Print the lines below exactly as they appear.

▸ **Supplied records**:
::::::::::
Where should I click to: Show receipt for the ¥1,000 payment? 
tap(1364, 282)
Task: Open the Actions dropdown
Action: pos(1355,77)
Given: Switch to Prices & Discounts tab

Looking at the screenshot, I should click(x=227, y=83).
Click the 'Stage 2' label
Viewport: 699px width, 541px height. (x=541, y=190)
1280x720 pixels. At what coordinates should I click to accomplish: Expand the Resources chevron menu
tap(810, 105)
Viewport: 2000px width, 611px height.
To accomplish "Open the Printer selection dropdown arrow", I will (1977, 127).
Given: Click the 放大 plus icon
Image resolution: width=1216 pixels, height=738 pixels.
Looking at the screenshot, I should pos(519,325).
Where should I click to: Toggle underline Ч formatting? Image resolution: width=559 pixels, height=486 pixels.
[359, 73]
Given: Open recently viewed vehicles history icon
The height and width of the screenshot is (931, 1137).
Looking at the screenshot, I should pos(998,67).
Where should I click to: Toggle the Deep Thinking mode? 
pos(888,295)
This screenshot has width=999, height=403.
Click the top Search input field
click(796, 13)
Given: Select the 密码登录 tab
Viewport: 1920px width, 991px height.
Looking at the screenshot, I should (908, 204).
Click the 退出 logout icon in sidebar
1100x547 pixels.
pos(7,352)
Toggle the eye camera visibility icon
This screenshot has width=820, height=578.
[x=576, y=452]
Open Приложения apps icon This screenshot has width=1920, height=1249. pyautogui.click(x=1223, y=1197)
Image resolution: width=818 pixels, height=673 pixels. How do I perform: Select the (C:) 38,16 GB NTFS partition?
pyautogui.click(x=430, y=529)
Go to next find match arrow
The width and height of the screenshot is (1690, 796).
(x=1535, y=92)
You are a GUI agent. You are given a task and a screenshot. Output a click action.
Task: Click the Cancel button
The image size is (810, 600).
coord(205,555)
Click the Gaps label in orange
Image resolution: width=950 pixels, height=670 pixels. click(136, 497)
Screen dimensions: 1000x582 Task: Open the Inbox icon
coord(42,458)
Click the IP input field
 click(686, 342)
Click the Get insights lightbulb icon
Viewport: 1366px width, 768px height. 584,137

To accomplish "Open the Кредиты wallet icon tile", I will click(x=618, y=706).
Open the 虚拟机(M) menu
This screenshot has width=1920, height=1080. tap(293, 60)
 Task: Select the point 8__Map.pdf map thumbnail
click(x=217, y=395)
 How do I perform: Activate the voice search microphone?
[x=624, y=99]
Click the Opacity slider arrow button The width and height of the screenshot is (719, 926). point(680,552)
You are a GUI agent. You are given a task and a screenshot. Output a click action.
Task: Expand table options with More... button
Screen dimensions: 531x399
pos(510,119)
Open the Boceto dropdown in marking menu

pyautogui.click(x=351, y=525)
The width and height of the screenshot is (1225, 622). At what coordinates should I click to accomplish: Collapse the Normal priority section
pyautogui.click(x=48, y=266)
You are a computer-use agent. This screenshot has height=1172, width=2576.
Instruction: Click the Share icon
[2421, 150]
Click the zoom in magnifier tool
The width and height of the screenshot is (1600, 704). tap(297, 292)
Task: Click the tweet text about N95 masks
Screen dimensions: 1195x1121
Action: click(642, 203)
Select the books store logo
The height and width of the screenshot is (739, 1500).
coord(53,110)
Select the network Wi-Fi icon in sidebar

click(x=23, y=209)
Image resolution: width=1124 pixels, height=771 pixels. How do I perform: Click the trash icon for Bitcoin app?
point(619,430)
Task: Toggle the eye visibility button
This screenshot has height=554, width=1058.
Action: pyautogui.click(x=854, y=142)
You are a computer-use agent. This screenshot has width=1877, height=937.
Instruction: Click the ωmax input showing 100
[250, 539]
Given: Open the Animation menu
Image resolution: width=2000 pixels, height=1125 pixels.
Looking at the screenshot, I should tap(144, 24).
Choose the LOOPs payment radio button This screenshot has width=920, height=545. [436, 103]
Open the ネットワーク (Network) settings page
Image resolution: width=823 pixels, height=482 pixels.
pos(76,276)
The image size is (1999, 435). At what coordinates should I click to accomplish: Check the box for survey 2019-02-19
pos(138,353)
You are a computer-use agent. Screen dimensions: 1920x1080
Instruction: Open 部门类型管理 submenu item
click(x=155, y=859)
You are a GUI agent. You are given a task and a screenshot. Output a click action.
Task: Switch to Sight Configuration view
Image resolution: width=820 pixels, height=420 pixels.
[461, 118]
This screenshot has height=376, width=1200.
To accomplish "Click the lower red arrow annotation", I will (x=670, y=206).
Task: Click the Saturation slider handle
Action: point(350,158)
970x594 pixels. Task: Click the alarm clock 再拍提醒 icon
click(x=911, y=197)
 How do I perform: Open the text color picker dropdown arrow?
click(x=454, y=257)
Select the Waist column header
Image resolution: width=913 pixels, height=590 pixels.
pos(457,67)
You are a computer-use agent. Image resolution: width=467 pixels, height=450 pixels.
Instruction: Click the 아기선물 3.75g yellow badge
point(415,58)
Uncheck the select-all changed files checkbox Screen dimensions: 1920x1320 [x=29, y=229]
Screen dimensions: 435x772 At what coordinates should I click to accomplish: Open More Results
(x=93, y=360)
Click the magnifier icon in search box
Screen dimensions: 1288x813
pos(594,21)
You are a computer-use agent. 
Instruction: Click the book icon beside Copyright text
::::::::::
▸ **Exercise response**:
Where should I click to: Show receipt for the ¥1,000 payment? 
tap(1364, 282)
Task: Open the Actions dropdown
Action: pos(1355,77)
Given: Switch to Prices & Discounts tab

Looking at the screenshot, I should click(x=227, y=83).
Click the 'Stage 2' label
Viewport: 699px width, 541px height. (x=541, y=190)
1280x720 pixels. At what coordinates should I click to accomplish: Expand the Resources chevron menu
tap(810, 105)
Viewport: 2000px width, 611px height.
To accomplish "Open the Printer selection dropdown arrow", I will (1977, 127).
Given: Click the 放大 plus icon
Image resolution: width=1216 pixels, height=738 pixels.
Looking at the screenshot, I should pos(519,325).
Where should I click to: Toggle underline Ч formatting? Image resolution: width=559 pixels, height=486 pixels.
[359, 73]
Given: Open recently viewed vehicles history icon
The height and width of the screenshot is (931, 1137).
Looking at the screenshot, I should pos(998,67).
Where should I click to: Toggle the Deep Thinking mode? 
pos(888,295)
This screenshot has width=999, height=403.
Click the top Search input field
click(796, 13)
Given: Select the 密码登录 tab
Viewport: 1920px width, 991px height.
Looking at the screenshot, I should (908, 204).
Click the 退出 logout icon in sidebar
1100x547 pixels.
pos(7,352)
Toggle the eye camera visibility icon
This screenshot has width=820, height=578.
[x=576, y=452]
Open Приложения apps icon This screenshot has width=1920, height=1249. pyautogui.click(x=1223, y=1197)
Image resolution: width=818 pixels, height=673 pixels. How do I perform: Select the (C:) 38,16 GB NTFS partition?
pyautogui.click(x=430, y=529)
Go to next find match arrow
The width and height of the screenshot is (1690, 796).
(x=1535, y=92)
You are a GUI agent. You are given a task and a screenshot. Output a click action.
Task: Click the Cancel button
The image size is (810, 600).
coord(205,555)
Click the Gaps label in orange
Image resolution: width=950 pixels, height=670 pixels. click(136, 497)
Screen dimensions: 1000x582 Task: Open the Inbox icon
coord(42,458)
Click the IP input field
 click(686, 342)
Click the Get insights lightbulb icon
Viewport: 1366px width, 768px height. 584,137

To accomplish "Open the Кредиты wallet icon tile", I will click(x=618, y=706).
Open the 虚拟机(M) menu
This screenshot has width=1920, height=1080. tap(293, 60)
 Task: Select the point 8__Map.pdf map thumbnail
click(x=217, y=395)
 How do I perform: Activate the voice search microphone?
[x=624, y=99]
Click the Opacity slider arrow button The width and height of the screenshot is (719, 926). point(680,552)
You are a GUI agent. You are given a task and a screenshot. Output a click action.
Task: Expand table options with More... button
Screen dimensions: 531x399
pos(510,119)
Open the Boceto dropdown in marking menu

pyautogui.click(x=351, y=525)
The width and height of the screenshot is (1225, 622). At what coordinates should I click to accomplish: Collapse the Normal priority section
pyautogui.click(x=48, y=266)
You are a computer-use agent. This screenshot has height=1172, width=2576.
Instruction: Click the Share icon
[2421, 150]
Click the zoom in magnifier tool
The width and height of the screenshot is (1600, 704). tap(297, 292)
Task: Click the tweet text about N95 masks
Screen dimensions: 1195x1121
Action: click(642, 203)
Select the books store logo
The height and width of the screenshot is (739, 1500).
coord(53,110)
Select the network Wi-Fi icon in sidebar

click(x=23, y=209)
Image resolution: width=1124 pixels, height=771 pixels. How do I perform: Click the trash icon for Bitcoin app?
point(619,430)
Task: Toggle the eye visibility button
This screenshot has height=554, width=1058.
Action: pyautogui.click(x=854, y=142)
You are a computer-use agent. This screenshot has width=1877, height=937.
Instruction: Click the ωmax input showing 100
[250, 539]
Given: Open the Animation menu
Image resolution: width=2000 pixels, height=1125 pixels.
Looking at the screenshot, I should tap(144, 24).
Choose the LOOPs payment radio button This screenshot has width=920, height=545. [436, 103]
Open the ネットワーク (Network) settings page
Image resolution: width=823 pixels, height=482 pixels.
pos(76,276)
The image size is (1999, 435). At what coordinates should I click to accomplish: Check the box for survey 2019-02-19
pos(138,353)
You are a computer-use agent. Screen dimensions: 1920x1080
Instruction: Open 部门类型管理 submenu item
click(x=155, y=859)
You are a GUI agent. You are given a task and a screenshot. Output a click action.
Task: Switch to Sight Configuration view
Image resolution: width=820 pixels, height=420 pixels.
[461, 118]
This screenshot has height=376, width=1200.
To accomplish "Click the lower red arrow annotation", I will (x=670, y=206).
Task: Click the Saturation slider handle
Action: point(350,158)
970x594 pixels. Task: Click the alarm clock 再拍提醒 icon
click(x=911, y=197)
 How do I perform: Open the text color picker dropdown arrow?
click(x=454, y=257)
Select the Waist column header
Image resolution: width=913 pixels, height=590 pixels.
pos(457,67)
You are a computer-use agent. Image resolution: width=467 pixels, height=450 pixels.
Instruction: Click the 아기선물 3.75g yellow badge
point(415,58)
Uncheck the select-all changed files checkbox Screen dimensions: 1920x1320 [x=29, y=229]
Screen dimensions: 435x772 At what coordinates should I click to accomplish: Open More Results
(x=93, y=360)
Click the magnifier icon in search box
Screen dimensions: 1288x813
pos(594,21)
You are a computer-use agent. 
Instruction: Click the book icon beside Copyright text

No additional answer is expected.